WHAT THE EXERCISE ASKS = Return the following from the records below: each line, word for word, starting with the line that contains "Angie Thomas (32, 395)" and going on through the line that contains "[Add Allegedly to wish list] (64, 560)", with nothing outside that range.

RECORDS FOR THE EXERCISE =
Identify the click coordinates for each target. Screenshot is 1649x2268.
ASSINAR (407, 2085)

* * *

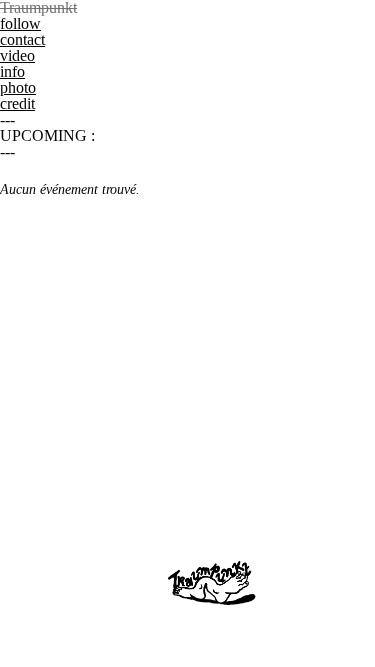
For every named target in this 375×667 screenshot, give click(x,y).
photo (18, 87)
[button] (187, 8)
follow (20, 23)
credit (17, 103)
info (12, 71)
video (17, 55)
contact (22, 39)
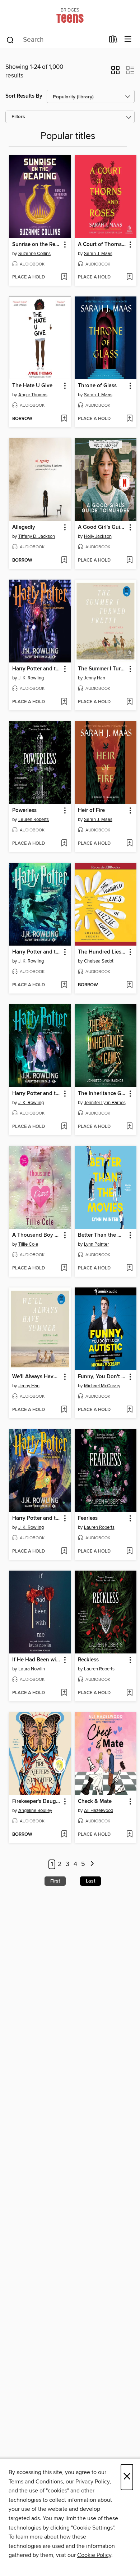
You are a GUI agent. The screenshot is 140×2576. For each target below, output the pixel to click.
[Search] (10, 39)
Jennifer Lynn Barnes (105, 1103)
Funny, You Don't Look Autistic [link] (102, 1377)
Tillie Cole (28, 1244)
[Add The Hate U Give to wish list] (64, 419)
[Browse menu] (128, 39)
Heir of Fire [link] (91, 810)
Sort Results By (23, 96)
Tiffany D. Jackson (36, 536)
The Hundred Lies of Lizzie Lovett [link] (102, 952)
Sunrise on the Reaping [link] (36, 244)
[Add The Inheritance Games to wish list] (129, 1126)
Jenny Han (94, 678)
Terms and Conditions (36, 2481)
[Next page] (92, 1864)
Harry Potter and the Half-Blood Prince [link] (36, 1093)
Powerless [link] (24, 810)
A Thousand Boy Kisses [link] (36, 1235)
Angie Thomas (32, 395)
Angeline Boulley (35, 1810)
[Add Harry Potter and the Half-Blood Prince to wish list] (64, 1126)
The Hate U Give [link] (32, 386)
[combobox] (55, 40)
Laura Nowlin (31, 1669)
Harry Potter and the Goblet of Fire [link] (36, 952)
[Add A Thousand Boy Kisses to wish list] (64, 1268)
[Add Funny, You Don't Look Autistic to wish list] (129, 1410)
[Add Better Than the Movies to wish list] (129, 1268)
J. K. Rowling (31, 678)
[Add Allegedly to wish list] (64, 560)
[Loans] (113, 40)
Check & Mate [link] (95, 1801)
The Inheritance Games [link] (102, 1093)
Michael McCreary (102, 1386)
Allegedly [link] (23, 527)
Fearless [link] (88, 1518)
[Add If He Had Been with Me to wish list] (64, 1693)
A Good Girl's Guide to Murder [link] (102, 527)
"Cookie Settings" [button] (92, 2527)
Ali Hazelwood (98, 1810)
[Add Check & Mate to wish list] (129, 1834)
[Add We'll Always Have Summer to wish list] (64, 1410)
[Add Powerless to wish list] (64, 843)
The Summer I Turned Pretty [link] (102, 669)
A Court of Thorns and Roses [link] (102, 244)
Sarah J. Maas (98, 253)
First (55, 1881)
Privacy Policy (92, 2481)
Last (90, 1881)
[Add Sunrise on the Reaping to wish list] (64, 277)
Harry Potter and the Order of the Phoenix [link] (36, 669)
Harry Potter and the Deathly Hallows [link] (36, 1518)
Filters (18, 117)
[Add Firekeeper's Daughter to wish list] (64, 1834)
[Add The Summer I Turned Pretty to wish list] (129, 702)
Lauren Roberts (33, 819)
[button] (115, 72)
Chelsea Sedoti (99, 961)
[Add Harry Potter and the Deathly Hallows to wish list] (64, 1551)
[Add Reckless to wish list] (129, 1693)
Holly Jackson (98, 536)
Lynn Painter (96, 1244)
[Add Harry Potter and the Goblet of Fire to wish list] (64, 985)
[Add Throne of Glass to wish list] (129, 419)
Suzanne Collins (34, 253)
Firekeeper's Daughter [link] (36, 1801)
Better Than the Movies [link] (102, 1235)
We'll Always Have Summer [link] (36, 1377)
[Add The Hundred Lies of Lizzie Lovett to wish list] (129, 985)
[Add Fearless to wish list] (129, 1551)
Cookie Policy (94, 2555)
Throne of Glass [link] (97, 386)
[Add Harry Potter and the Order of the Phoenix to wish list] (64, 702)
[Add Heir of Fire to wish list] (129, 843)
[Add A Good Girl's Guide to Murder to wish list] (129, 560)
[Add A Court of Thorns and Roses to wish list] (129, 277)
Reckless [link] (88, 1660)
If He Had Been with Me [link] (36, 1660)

TASK SOLUTION =
Angie Thomas (32, 395)
Angeline Boulley (35, 1810)
[Add Harry Potter and the Half-Blood Prince to wish list] (64, 1126)
The Hate U Give [link] (32, 386)
[combobox] (55, 40)
Laura Nowlin (31, 1669)
Harry Potter and the Goblet of Fire [link] (36, 952)
[Add A Thousand Boy Kisses to wish list] (64, 1268)
[Add Funny, You Don't Look Autistic to wish list] (129, 1410)
[Add Better Than the Movies to wish list] (129, 1268)
J. K. Rowling (31, 678)
[Add Allegedly to wish list] (64, 560)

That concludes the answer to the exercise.